Based on this, we tried to follow your argumentation regarding the kind of this cross talk by dissecting several research papers. As your examples point out, the reduction of proteasomal activity leads to an increase in autophagic activity. Thus, all these data argue for the existence of a proteasome-to-autophagy direction of regulation. And there are many more examples for this kind of direction (Demishtein et al., 2017; Fan et al., 2018; Ge et al., 2009; Jiang et al., 2015; Kyrychenko et al., 2014; Selimovic et al., 2013; Sun et al., 2016; Tang et al., 2014; Wu et al., 2008; Xu et al., 2012; Zhu et al., 2010). But there is also evidence from two studies that a decreased autophagic activity can be compensated by an increase of proteasomal activity (Tannous et al., 2008; Wang et al., 2013).
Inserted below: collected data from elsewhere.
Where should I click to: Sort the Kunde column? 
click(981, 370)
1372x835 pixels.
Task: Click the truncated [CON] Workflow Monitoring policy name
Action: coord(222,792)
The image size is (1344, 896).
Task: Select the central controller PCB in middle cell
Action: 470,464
To take your criticism into account, we revised the manuscript and clarified that the proteasome-to-autophagy direction of regulation is far better documented than the autophagy-to-proteasome direction (lines 34-38).

Specific Points:
1. Line 26: The focus on signaling seems misleading. The essential roles of the UPS are in cell cycle regulation and controlling transcription and protein quality control.

Answer: Thank you for mentioning. We revised the manuscript accordingly (lines 26 and 27).

2. Line 40: “Peptide bonds are dissociated from the target protein”. What is meant here? The statement is clearly false as written.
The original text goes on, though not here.